::: TEXT FOR ANALYSIS

Photo courtesy of www.nydailynews.com |
The
phrase “The Collyer Brothers” becomes synonymous with “hoarding” when New York
police break into the brothers’ home on the tip of a dead body being in
there. Unable to break the door down,
they unhinged the door and removed it, only to find a solid wall of packed
boxes and rubbish. They eventually had to climb in
through a second story window where they found Homer Collyer’s dead body.
About
120 to 140 tons of garbage and trash was removed from the house, including over
25,000 books, pickled human organs in jars, 14 pianos, and a Model T chassis.
Homer and Langley
Collyer were smart and talented. Both
attended college. Homer practiced law
and Langley was an accomplished concert pianist and had even played at Carnegie
Hall. After their parents’ death, the
brothers began to shut themselves up in their brownstone. Langley used his
engineering degree knowledge to rig up booby traps because of some attempted
break-ins.
Homer developed
cataracts but the brothers decided with their doctor-father’s 15,000 medical
books in the house, they could take care of Homer themselves. They became more and more introverted. Utilities were completely disconnected by
1928. Langley would fetch water for them at a pump in a nearby park. They tried to heat the large home with a
kerosene heater.

::::::

■ EXERCISE REQUIREMENTS: Pick up the piece about the Collyer brothers after its final sentence and carry it forward.

::: SOURCE MATERIAL

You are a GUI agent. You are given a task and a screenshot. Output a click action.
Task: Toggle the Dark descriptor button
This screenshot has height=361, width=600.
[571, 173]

::::::

■ EXERCISE RESULT:
When police found
Homer’s body, they suspected Langley had called in the anonymous tip and then
fled. But when Langley failed to show up
at his brother’s funeral a few days later, police suspected he may also be
dead. Homer was found just 10 hours after he died, which seemed to be too short
of a time span for the smell of decomposition to filter through the hoarded
home and generate a phone call to the police.
Eight days later,
while clearing the house, Langley’s body was found, just ten feet from where
Homer had died. The new theory was that Langley was crawling through one of the
tunnels in the home and had tripped one of his own booby traps, causing debris
to come crashing down on him and killing him on around March 9. Because Langley was now dead, Homer, blind and
helpless, starved to death about two weeks later.
The brothers are
buried in unmarked graves. The home was torn down within the year.